Durante la Edad Media en la península ibérica el armamento no sufrió notables cambios en su morfología en el transcurso de un siglo a otro hasta aproximadamente principios del siglo XV.
De una centuria a otra el armamento experimentó pocas variaciones. Lo que solía ser un factor común era que las armas usadas por los caballeros pasaban luego a ser adoptadas por la infantería en el siglo siguiente.
Si hablamos especialmente del reino de Castilla y de la época que estamos analizando, los cambios son aún menos representativos, ya que al contrario que el reino de Aragón, el cual estaba influenciado por las tendencias europeas en materia armamentística. En el reino castellano los caballeros eran mas dados de usar armamento ligero, esto es yelmos sencillos y cota de malla con escaso uso de defensa de hombros y en algunos casos protecciones de las extremidades inferiores como grevas, quijones, y rodilleras.
¿Qué causas eran las que propiciaban esto?
Dos eran las razones.
La primera era el enemigo con el que tenían que enfrentarse estos caballeros, por lo general los musulmanes del reino Nazarí de Granada. Combatientes que eran aficionados a incursiones rápidas y equipados con armamento ligero, utilizando la técnica de la monta llamada “a la jineta”, que imposibilitaba el enfrentamiento con ellos con caballería pesada.
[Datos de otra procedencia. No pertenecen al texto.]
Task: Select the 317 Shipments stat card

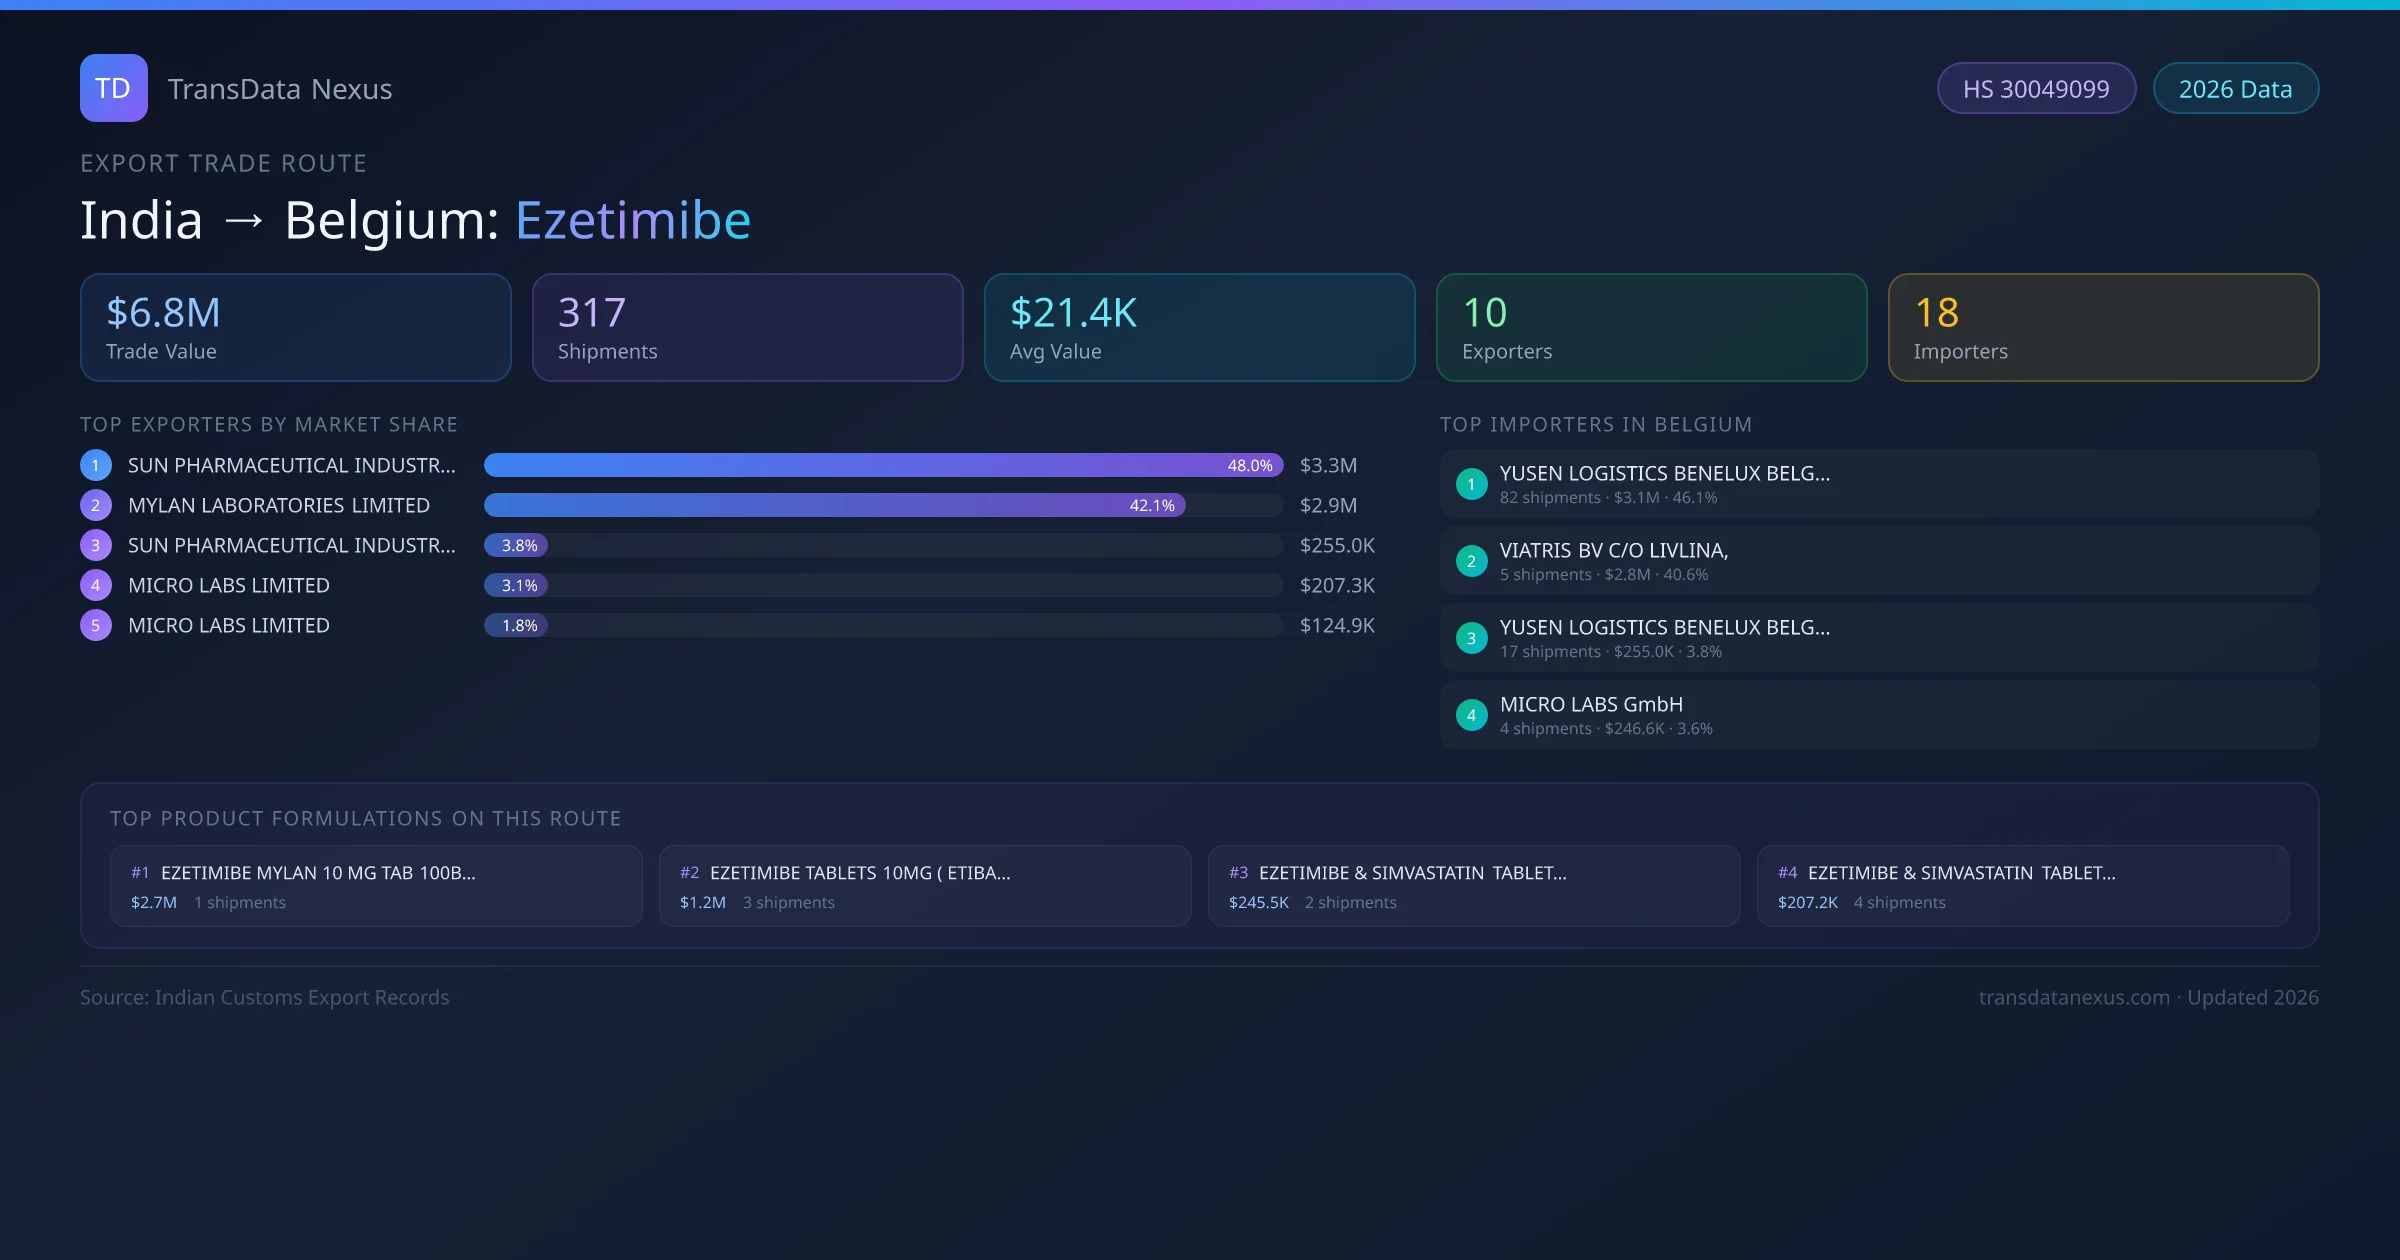Action: tap(747, 327)
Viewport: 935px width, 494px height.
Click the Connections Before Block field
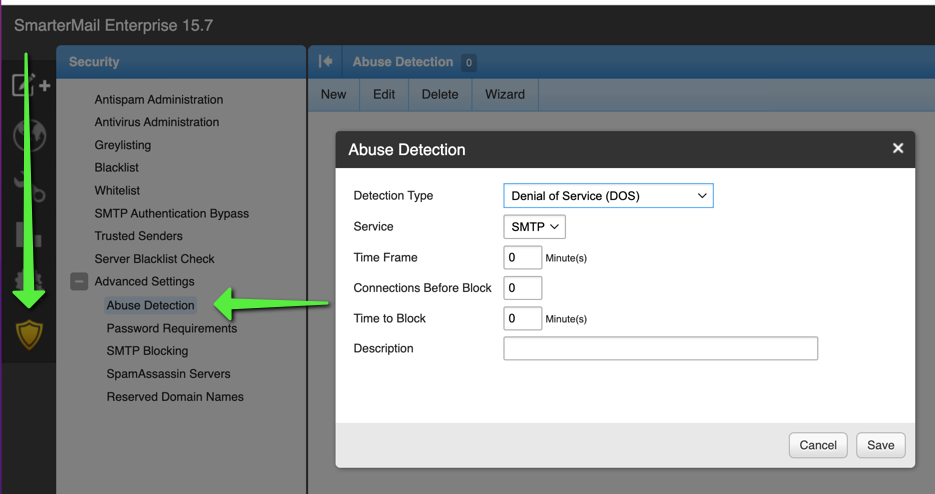(x=522, y=288)
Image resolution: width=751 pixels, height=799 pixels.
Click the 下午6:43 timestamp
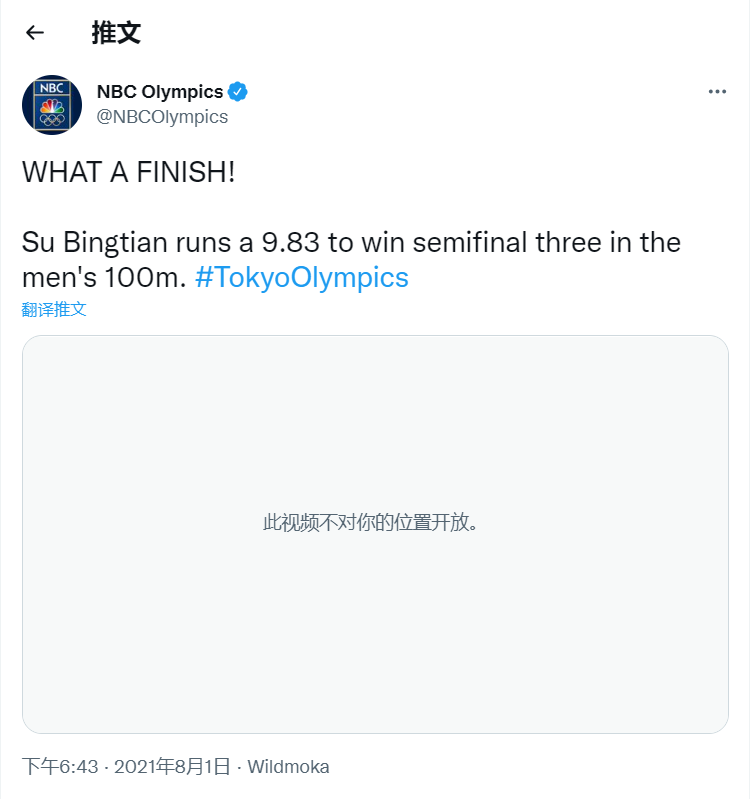pyautogui.click(x=60, y=767)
La segunda razón era esencialmente económica, ya que en la primera mitad del siglo XIV el Reino de Castilla había sido cruelmente sacudido por pandemias como la peste de 1349 que se cobró la vida del propio Rey Alfonso XI, añadiendo hambrunas, conflictos internos, guerras con los reinos vecinos, sequías y toda clase de desgraciados sucesos que habían mermado notablemente las arcas tanto del reino como de sus nobles, viéndose estos obligados a reducir gastos en sus equipamientos militares, los cualesen muchos casos se reducían a la lóriga, el almófar, un yelmo de timbre plano y sin visera móvil, similar este al usado en el siglo anterior, usándose también un casquete semiesférico sencillo.
Otro yelmo popular de la época es el “capel de Fer con cerco”, tambien llamado “capacete con cerco”, que formaba parte del equipamiento del siglo XIII y del principio del siglo XIV, que pasó a ser usado por la infantería durante esa misma centuria junto con el casco semiesférico sencillo, esto es sin nasal.
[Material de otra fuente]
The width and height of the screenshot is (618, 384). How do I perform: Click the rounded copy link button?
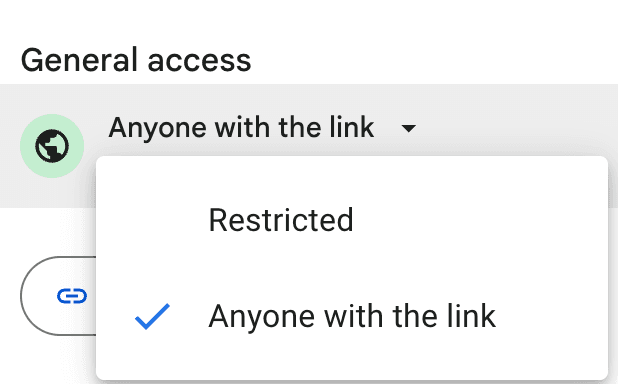click(x=58, y=296)
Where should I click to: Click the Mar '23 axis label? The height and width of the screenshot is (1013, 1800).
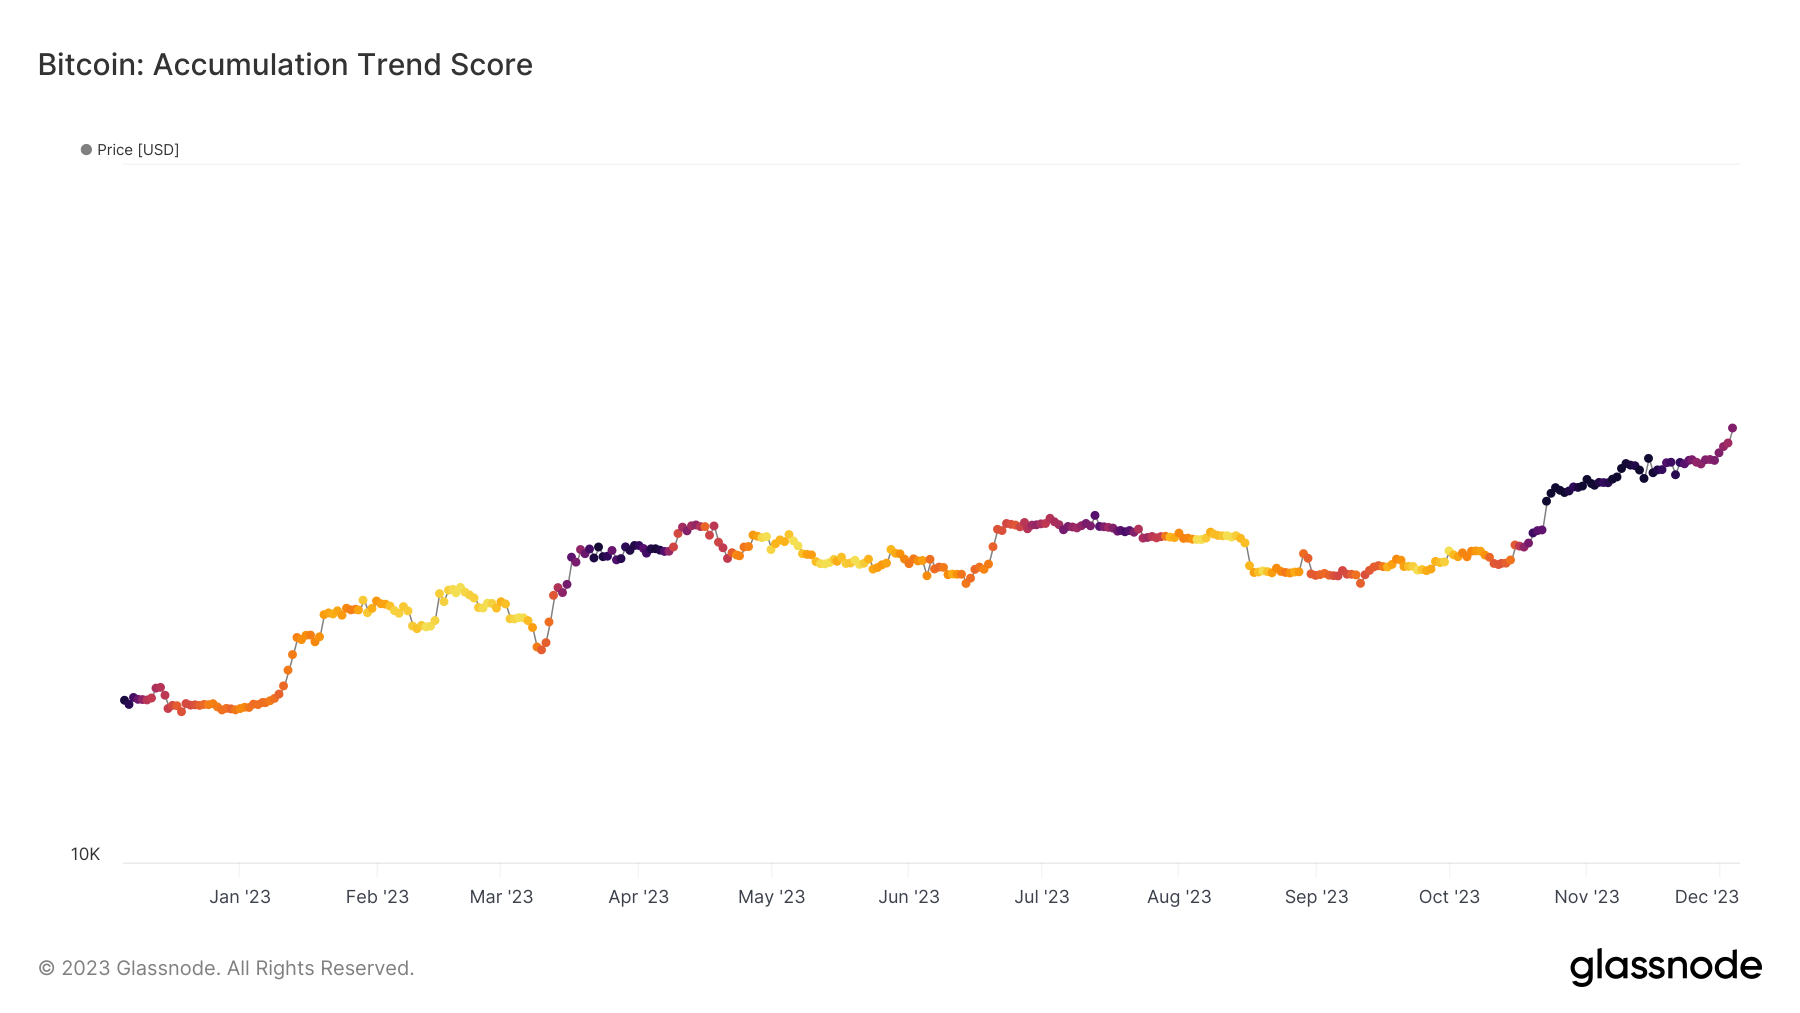pos(501,897)
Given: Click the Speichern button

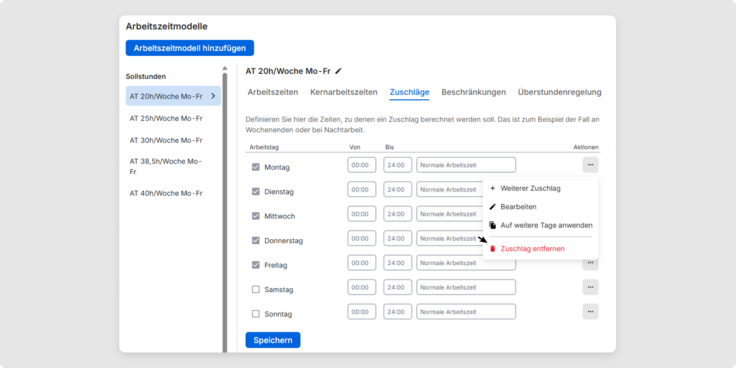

Por otra parte los equipamientos a los que tan acostumbrados a ver en ciertos libros e Internet que tratan de mostrarnos como era el armamento en el siglo XIV, por lo general nos muestran equipamientos usados por caballeros franceses, italianos e ingleses o de otros países europeos, los cuales no empezaron a usarse en Castilla hasta finales del siglo XIV y principios del XV, siendo introducidos en la península por los contigentes europeos (ingleses y franceses), que tomaron partido en el enfrentamiento entre el Rey Pedro I y su hermano Enrique de Trastamara, acaeciendo esto a partir del año 1367 en la batalla de Nájera y más tarde en Montiel.
Pero la época que ahora nos ocupa es la primera mitad del siglo XIV más concretamente el año 1353.
Por lo tanto este tipo de armas no se usó en Castilla, como ya he dicho hasta la década de los setenta.
Un claro ejemplo en la sencillez del equipamiento de un caballero en 1353 es sin duda lo ocurrido en el torneo que se celebró en Torrijos en ese año en el que el Rey fue herido por la punta de una espada en una mano, cosa improbable si en vez de un sencillo guante de cota de malla hubiera llevado un guantelete de placas.